*** Begin section ***
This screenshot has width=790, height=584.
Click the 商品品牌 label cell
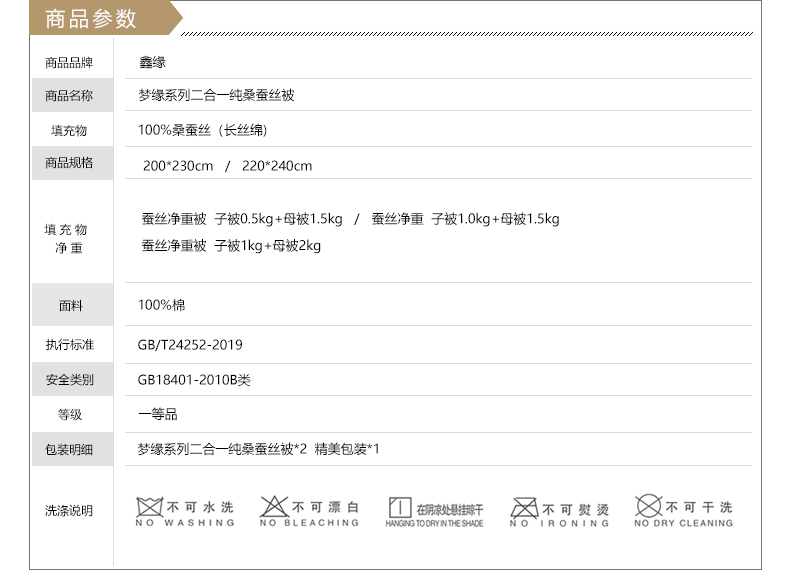[x=69, y=62]
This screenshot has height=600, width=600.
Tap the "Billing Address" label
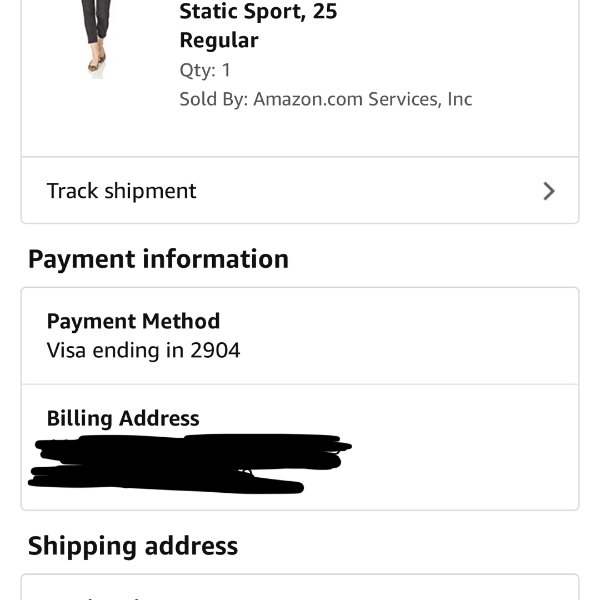click(x=123, y=418)
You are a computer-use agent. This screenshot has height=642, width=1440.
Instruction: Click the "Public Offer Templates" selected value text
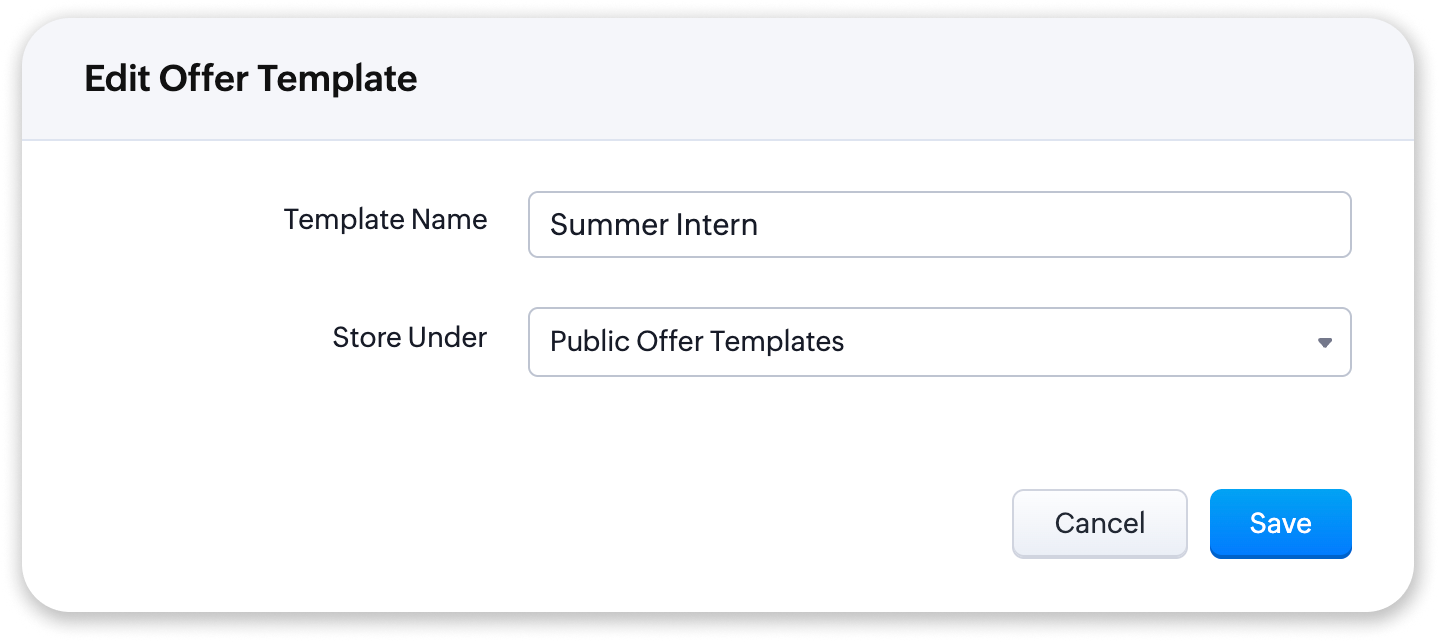click(x=697, y=342)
*** End section ***
● **TRY IT**: An exact copy of all the entries above is required, with every picture left out.

● **THE ANSWER**:
This screenshot has width=790, height=584.
Click the 商品品牌 label cell
[x=69, y=62]
This screenshot has height=600, width=600.
Tap the "Billing Address" label
click(x=123, y=418)
You are a computer-use agent. This screenshot has height=642, width=1440.
Instruction: Click the "Public Offer Templates" selected value text
click(x=697, y=342)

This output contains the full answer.